Monday, August 9, 2010

On And Off The Phone

I've spent a fair amount of my life without direct access to a telephone. I don't think we got a phone until we moved into the shop at Guide Lane, so that's the first eight years of my life taken care of. Access to a phone was extremely limited at university, though I'm not too sure if we (myself and the four other students I lived with) had one when we were in digs in my second and third years. I certainly didn't have one in the little room I occupied when I started teaching. And I can't picture the phone I assume I had at Ellerton Road when I was finally in a house of my own. I don't think phones loomed very large in my life.

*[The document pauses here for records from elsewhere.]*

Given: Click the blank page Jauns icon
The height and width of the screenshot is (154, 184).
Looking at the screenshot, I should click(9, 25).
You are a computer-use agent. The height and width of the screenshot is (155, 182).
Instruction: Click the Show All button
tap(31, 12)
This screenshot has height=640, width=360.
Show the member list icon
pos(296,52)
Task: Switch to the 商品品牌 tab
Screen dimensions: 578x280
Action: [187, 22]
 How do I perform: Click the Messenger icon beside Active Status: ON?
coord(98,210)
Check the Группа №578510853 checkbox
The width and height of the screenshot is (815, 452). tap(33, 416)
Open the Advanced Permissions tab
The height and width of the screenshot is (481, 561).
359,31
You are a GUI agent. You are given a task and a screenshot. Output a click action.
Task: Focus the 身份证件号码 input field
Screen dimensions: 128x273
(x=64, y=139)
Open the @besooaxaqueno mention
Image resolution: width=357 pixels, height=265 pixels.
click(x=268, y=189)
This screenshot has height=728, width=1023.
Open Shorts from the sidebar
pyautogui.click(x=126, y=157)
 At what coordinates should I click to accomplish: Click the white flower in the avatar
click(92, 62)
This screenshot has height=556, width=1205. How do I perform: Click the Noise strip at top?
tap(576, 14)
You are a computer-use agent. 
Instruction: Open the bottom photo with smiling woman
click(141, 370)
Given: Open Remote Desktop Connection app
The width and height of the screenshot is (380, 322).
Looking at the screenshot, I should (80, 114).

When I came to Singapore I was taken aback at just how much of a necessity access to a phone was regarded as by all and sundry. Which is by way of a prelude to recording the fact that, once again, our phone line at Maison KL decided not to function, and I found that enormously irritating. We're now actively considering ways to bypass the system in terms of getting on the Internet and simply function using the array of handphones possessed by the missus.

Mind you, there's also something curiously comforting in being quite cut-off from the world. Sort of anti-social-networking, I suppose. I realised just how much of a hermit I can be when a chap in a workshop I one attended sagely pointed out that everyone feels the need to answer a ringing phone when I knew with a deep, dark certainty that my every instinct is to ignore the darn thing.